==== AVAILABLE DATA

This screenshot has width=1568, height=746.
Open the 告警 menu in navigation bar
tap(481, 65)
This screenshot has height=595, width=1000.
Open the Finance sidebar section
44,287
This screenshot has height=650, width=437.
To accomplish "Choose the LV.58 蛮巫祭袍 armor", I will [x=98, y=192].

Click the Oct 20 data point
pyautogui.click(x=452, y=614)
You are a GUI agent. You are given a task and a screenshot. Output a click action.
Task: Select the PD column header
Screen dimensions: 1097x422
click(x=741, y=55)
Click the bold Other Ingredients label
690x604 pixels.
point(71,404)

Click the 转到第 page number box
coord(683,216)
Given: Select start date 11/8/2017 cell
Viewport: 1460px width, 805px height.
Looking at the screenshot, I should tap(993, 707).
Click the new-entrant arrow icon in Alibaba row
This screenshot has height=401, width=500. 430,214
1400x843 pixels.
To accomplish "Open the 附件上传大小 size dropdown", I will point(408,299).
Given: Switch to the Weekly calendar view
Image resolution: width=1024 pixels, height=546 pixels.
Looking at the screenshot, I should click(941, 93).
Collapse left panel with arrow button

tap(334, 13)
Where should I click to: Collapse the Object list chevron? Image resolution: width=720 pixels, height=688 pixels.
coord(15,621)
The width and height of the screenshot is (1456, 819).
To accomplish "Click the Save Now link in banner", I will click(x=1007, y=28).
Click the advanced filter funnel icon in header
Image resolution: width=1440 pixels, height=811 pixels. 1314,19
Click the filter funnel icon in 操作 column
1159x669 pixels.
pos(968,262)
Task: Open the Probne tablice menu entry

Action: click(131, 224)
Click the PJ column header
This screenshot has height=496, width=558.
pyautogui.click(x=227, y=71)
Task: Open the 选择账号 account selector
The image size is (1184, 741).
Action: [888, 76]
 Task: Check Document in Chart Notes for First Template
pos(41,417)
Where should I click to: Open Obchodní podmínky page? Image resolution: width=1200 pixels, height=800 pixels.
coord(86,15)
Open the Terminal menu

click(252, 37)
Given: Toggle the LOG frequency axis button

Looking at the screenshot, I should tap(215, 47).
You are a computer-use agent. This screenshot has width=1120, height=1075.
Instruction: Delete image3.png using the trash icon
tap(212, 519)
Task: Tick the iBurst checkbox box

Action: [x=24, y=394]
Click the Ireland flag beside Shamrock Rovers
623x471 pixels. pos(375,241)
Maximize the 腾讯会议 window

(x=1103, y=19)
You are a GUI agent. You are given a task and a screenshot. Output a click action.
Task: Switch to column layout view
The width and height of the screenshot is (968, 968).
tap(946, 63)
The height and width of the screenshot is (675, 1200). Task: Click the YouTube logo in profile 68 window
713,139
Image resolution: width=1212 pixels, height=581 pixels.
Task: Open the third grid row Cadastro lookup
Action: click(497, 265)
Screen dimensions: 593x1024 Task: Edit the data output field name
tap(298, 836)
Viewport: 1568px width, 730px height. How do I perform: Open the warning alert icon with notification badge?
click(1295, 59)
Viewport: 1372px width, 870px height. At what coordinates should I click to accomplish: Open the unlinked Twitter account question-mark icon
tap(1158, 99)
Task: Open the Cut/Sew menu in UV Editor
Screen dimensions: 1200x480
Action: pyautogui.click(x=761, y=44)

========

▶ TASK INSTRUCTIONS: Retype all of the material above. Do not alter a single word.

▶ ANSWER AREA:
This screenshot has width=1568, height=746.
Open the 告警 menu in navigation bar
tap(481, 65)
This screenshot has height=595, width=1000.
Open the Finance sidebar section
44,287
This screenshot has height=650, width=437.
To accomplish "Choose the LV.58 蛮巫祭袍 armor", I will [x=98, y=192].

Click the Oct 20 data point
pyautogui.click(x=452, y=614)
You are a GUI agent. You are given a task and a screenshot. Output a click action.
Task: Select the PD column header
Screen dimensions: 1097x422
click(x=741, y=55)
Click the bold Other Ingredients label
690x604 pixels.
point(71,404)

Click the 转到第 page number box
coord(683,216)
Given: Select start date 11/8/2017 cell
Viewport: 1460px width, 805px height.
Looking at the screenshot, I should tap(993, 707).
Click the new-entrant arrow icon in Alibaba row
This screenshot has height=401, width=500. 430,214
1400x843 pixels.
To accomplish "Open the 附件上传大小 size dropdown", I will point(408,299).
Given: Switch to the Weekly calendar view
Image resolution: width=1024 pixels, height=546 pixels.
Looking at the screenshot, I should click(941, 93).
Collapse left panel with arrow button

tap(334, 13)
Where should I click to: Collapse the Object list chevron? Image resolution: width=720 pixels, height=688 pixels.
coord(15,621)
The width and height of the screenshot is (1456, 819).
To accomplish "Click the Save Now link in banner", I will click(x=1007, y=28).
Click the advanced filter funnel icon in header
Image resolution: width=1440 pixels, height=811 pixels. 1314,19
Click the filter funnel icon in 操作 column
1159x669 pixels.
pos(968,262)
Task: Open the Probne tablice menu entry

Action: click(131, 224)
Click the PJ column header
This screenshot has height=496, width=558.
pyautogui.click(x=227, y=71)
Task: Open the 选择账号 account selector
The image size is (1184, 741).
Action: [888, 76]
 Task: Check Document in Chart Notes for First Template
pos(41,417)
Where should I click to: Open Obchodní podmínky page? Image resolution: width=1200 pixels, height=800 pixels.
coord(86,15)
Open the Terminal menu

click(252, 37)
Given: Toggle the LOG frequency axis button

Looking at the screenshot, I should tap(215, 47).
You are a computer-use agent. This screenshot has width=1120, height=1075.
Instruction: Delete image3.png using the trash icon
tap(212, 519)
Task: Tick the iBurst checkbox box

Action: [x=24, y=394]
Click the Ireland flag beside Shamrock Rovers
623x471 pixels. pos(375,241)
Maximize the 腾讯会议 window

(x=1103, y=19)
You are a GUI agent. You are given a task and a screenshot. Output a click action.
Task: Switch to column layout view
The width and height of the screenshot is (968, 968).
tap(946, 63)
The height and width of the screenshot is (675, 1200). Task: Click the YouTube logo in profile 68 window
713,139
Image resolution: width=1212 pixels, height=581 pixels.
Task: Open the third grid row Cadastro lookup
Action: click(497, 265)
Screen dimensions: 593x1024 Task: Edit the data output field name
tap(298, 836)
Viewport: 1568px width, 730px height. How do I perform: Open the warning alert icon with notification badge?
click(1295, 59)
Viewport: 1372px width, 870px height. At what coordinates should I click to accomplish: Open the unlinked Twitter account question-mark icon
tap(1158, 99)
Task: Open the Cut/Sew menu in UV Editor
Screen dimensions: 1200x480
Action: pyautogui.click(x=761, y=44)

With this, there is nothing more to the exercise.